The attack on New York was not the Blitz (though the raid on the World Trade Center was more devastating than any single night of bombing conducted by the Germans, the Blitz was an aerial campaign against London that lasted for months and killed 13,000 people), but New York Mayor Rudolph Giuliani says he has drawn inspiration from the reaction of Londoners to the bombardment of their city 60 years ago. At a press conference on Sunday, the major held up a copy of John Lukacs’ book about Winston Churchill’s decision to fight the Germans, Five Days in London, which the mayor said had become his bedtime reading. (For Emily Eakin’s survey of what other people have been reading this past week, click here.) Later that day, Giuliani gave a speech at the New York City Fire Department promotion ceremony, in which he said the following :
Your willingness to go forward undaunted in the most difficult of circumstances is an inspiration to all of us. It sends a signal that our hearts are broken, no question about that, but our hearts continue to beat, and they beat very, very strongly. Life is going to go on. … Winston Churchill, the leader of war-torn England who saw his country through the Battle of Britain with bombings every day, once said, “Courage is rightly esteemed the first of human qualities because it’s the quality which guarantees all others.” Without courage, nothing else can really happen. And there is no better example, none—no better example of courage than the Fire Department of the City of New York.

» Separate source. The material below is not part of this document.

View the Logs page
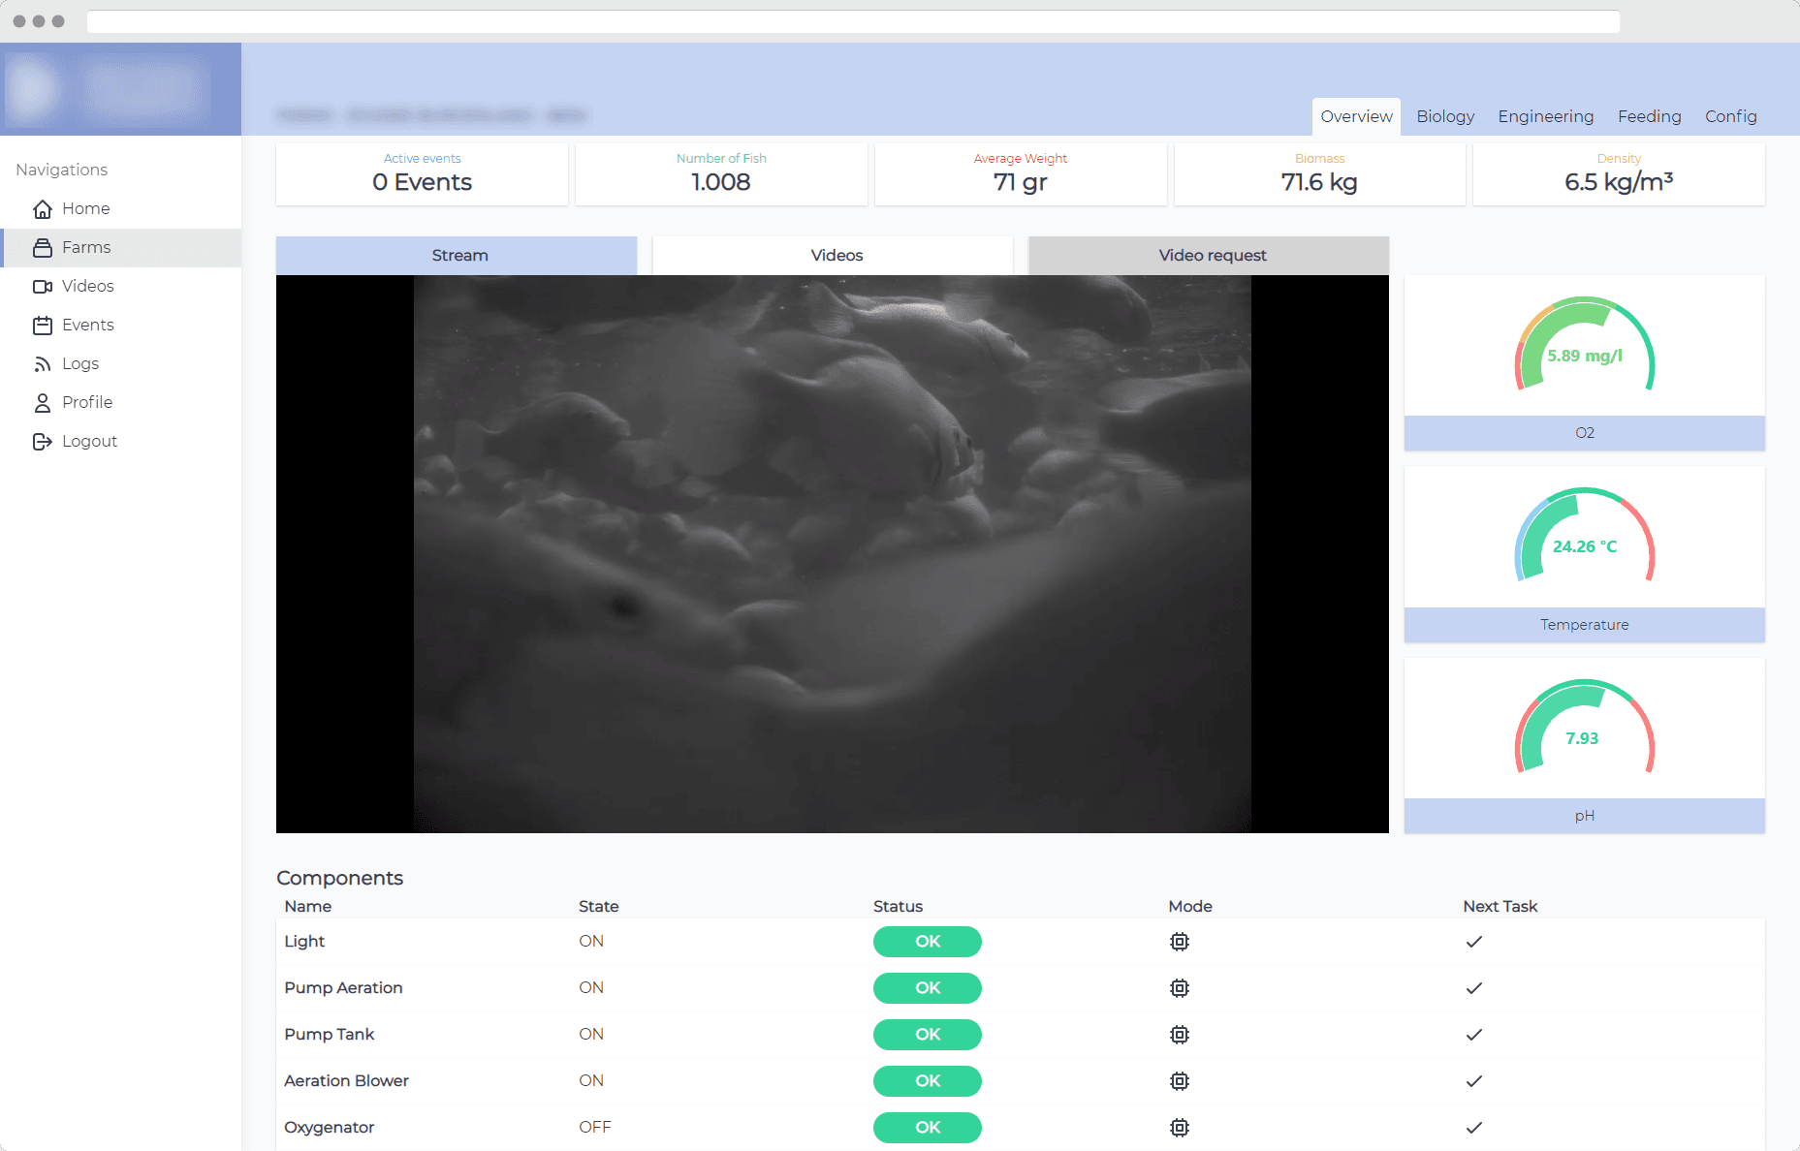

In another press conference Giuliani urged New Yorkers to return to their lives, to spend money, to make life ordinary again as best and courageously as possible. And yesterday, the atmosphere on Broadway south of Union Square was ordinary—as long as one looked north. Last night at British Airways terminal at John F. Kennedy International Airport, people appeared to go about their usual pre-flight plans: drinking, shopping, and smoking. Check-in was no different. The flight to Heathrow seemed eerily similar to every other overnight journey I’ve made across the Atlantic. When the wheels met the runway in London, it was raining. Even the weather in London appeared to have heeded Mayor Giuliani’s advice.